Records
━━━━━━━━━━
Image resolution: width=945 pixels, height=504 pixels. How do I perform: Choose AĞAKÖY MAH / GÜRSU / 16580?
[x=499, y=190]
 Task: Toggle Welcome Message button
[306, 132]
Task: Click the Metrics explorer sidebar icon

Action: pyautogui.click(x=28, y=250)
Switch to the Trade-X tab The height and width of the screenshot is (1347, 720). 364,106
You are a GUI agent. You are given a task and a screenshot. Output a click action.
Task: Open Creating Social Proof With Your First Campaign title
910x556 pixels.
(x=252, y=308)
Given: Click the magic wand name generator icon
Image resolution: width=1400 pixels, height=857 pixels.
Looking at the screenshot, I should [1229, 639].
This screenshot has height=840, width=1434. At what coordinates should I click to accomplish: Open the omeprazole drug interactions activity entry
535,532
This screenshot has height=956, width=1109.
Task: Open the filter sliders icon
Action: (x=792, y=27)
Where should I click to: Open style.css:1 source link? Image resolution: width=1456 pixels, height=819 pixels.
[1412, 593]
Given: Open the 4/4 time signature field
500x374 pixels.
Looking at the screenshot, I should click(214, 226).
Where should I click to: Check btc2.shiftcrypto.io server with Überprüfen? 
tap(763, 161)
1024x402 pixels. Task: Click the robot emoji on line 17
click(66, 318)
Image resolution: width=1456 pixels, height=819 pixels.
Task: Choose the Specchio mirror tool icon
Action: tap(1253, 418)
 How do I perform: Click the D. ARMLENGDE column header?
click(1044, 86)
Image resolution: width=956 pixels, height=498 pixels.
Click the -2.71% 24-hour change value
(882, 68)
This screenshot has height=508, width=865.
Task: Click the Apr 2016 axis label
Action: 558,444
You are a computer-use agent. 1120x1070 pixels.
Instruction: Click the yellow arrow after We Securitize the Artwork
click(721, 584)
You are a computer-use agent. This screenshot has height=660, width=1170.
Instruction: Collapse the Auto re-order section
━━━━━━━━━━
### Problem
Copy out the records above line for line, without changing a single character.

### Written solution
Image resolution: width=945 pixels, height=504 pixels. How do I perform: Choose AĞAKÖY MAH / GÜRSU / 16580?
[x=499, y=190]
 Task: Toggle Welcome Message button
[306, 132]
Task: Click the Metrics explorer sidebar icon

Action: pyautogui.click(x=28, y=250)
Switch to the Trade-X tab The height and width of the screenshot is (1347, 720). 364,106
You are a GUI agent. You are given a task and a screenshot. Output a click action.
Task: Open Creating Social Proof With Your First Campaign title
910x556 pixels.
(x=252, y=308)
Given: Click the magic wand name generator icon
Image resolution: width=1400 pixels, height=857 pixels.
Looking at the screenshot, I should [1229, 639].
This screenshot has height=840, width=1434. At what coordinates should I click to accomplish: Open the omeprazole drug interactions activity entry
535,532
This screenshot has height=956, width=1109.
Task: Open the filter sliders icon
Action: (x=792, y=27)
Where should I click to: Open style.css:1 source link? Image resolution: width=1456 pixels, height=819 pixels.
[1412, 593]
Given: Open the 4/4 time signature field
500x374 pixels.
Looking at the screenshot, I should click(214, 226).
Where should I click to: Check btc2.shiftcrypto.io server with Überprüfen? 
tap(763, 161)
1024x402 pixels. Task: Click the robot emoji on line 17
click(66, 318)
Image resolution: width=1456 pixels, height=819 pixels.
Task: Choose the Specchio mirror tool icon
Action: tap(1253, 418)
 How do I perform: Click the D. ARMLENGDE column header?
click(1044, 86)
Image resolution: width=956 pixels, height=498 pixels.
Click the -2.71% 24-hour change value
(882, 68)
This screenshot has height=508, width=865.
Task: Click the Apr 2016 axis label
Action: 558,444
You are a computer-use agent. 1120x1070 pixels.
Instruction: Click the yellow arrow after We Securitize the Artwork
click(721, 584)
You are a computer-use agent. This screenshot has height=660, width=1170.
Instruction: Collapse the Auto re-order section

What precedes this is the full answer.